Note: A typical day for us was not a normal one for many across Vermont who experienced catastrophic flooding just two days earlier. While Shelburne Farms was spared, the flood and its impacts were on many people’s minds on Wednesday.
— MORNING —
4:29 am, Dairy Barn: Dairy herd manager Sam Dixon makes the short walk from home to the barn, prepares the milking parlor, then wakes the herd up with a whistle. “They’re unusually slow this morning,” says Sam. How did he perfect his wake-up call? “Years of practice.” The herd spent the previous day inside to give pastures a chance to recover after heavy rain. The storm, which left many Vermont farms underwater, brought just 2.5 inches of rain over two days to Shelburne. Says Sam, “We’re lucky. Very, very lucky.”
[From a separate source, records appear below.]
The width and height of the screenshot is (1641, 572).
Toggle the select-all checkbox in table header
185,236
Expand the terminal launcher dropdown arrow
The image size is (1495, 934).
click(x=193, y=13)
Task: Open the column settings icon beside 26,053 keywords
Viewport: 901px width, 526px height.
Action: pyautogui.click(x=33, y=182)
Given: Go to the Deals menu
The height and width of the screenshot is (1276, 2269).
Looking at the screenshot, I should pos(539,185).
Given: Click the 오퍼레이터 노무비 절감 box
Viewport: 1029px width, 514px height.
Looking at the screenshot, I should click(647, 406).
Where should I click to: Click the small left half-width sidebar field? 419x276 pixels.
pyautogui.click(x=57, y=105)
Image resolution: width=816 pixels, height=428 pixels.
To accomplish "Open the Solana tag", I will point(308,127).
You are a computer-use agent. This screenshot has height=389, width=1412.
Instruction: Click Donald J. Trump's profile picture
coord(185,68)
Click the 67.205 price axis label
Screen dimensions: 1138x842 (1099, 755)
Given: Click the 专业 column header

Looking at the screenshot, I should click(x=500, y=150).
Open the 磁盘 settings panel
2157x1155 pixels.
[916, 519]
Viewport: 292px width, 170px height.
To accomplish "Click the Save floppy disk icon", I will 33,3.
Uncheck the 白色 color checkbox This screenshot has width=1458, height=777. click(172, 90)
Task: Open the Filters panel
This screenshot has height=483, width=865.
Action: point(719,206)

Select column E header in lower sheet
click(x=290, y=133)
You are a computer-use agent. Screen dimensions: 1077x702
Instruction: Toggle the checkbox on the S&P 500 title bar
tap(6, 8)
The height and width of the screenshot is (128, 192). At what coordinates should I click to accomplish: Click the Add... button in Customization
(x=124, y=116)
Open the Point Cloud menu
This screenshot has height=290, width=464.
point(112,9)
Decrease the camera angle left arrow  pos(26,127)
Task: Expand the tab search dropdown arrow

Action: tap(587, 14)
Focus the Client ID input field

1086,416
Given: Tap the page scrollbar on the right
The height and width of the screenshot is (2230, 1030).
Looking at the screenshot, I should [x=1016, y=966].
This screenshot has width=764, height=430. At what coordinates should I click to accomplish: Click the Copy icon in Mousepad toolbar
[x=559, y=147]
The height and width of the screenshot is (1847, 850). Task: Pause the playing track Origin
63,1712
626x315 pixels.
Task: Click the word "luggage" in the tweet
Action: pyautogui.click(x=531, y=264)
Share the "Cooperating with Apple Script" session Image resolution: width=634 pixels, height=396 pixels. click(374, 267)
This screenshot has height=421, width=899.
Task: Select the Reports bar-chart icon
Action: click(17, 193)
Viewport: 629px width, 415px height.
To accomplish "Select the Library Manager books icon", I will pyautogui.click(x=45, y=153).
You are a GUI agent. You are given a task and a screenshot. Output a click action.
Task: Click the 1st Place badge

4:54 am, Farm Barn: A dairy farmer at heart, Shelburne Farms president Alec Webb starts his day early and enjoys the quiet time in the barn office before other staff arrive. He sends a lot of emails before 8 am, when he usually heads home for breakfast.
5:21 am, Milking Parlor and Calf Barn: Herdsman Renee LaCoss moves all 123 milking cows through the parlor in shifts to a soundtrack of country radio. Do the cows have a favorite radio station? “Honestly, I think it’s whatever makes the milker happy. They can tell if you’re happy,” says Renee. Some of the milk is taken to the calf barn (right), where Sam feeds it to the newest arrivals; the rest of the milk will be transformed into Shelburne Farms cheddar.
5:31 am, Sheep's Knoll: The sun rises over the Green Mountains.
6:07 am: Early runners on the trails. Mother and daughter team Andrea and Kate Boehmcke are getting back into running and finding their groove at the farm. Charlie moved to Shelburne a year ago with his wife, who grew up running at Shelburne Farms. He’s following suit! UVM student Chloe Alexander runs here, too, and brings everyone she knows to Shelburne Farms. “Every single person!” she enthuses.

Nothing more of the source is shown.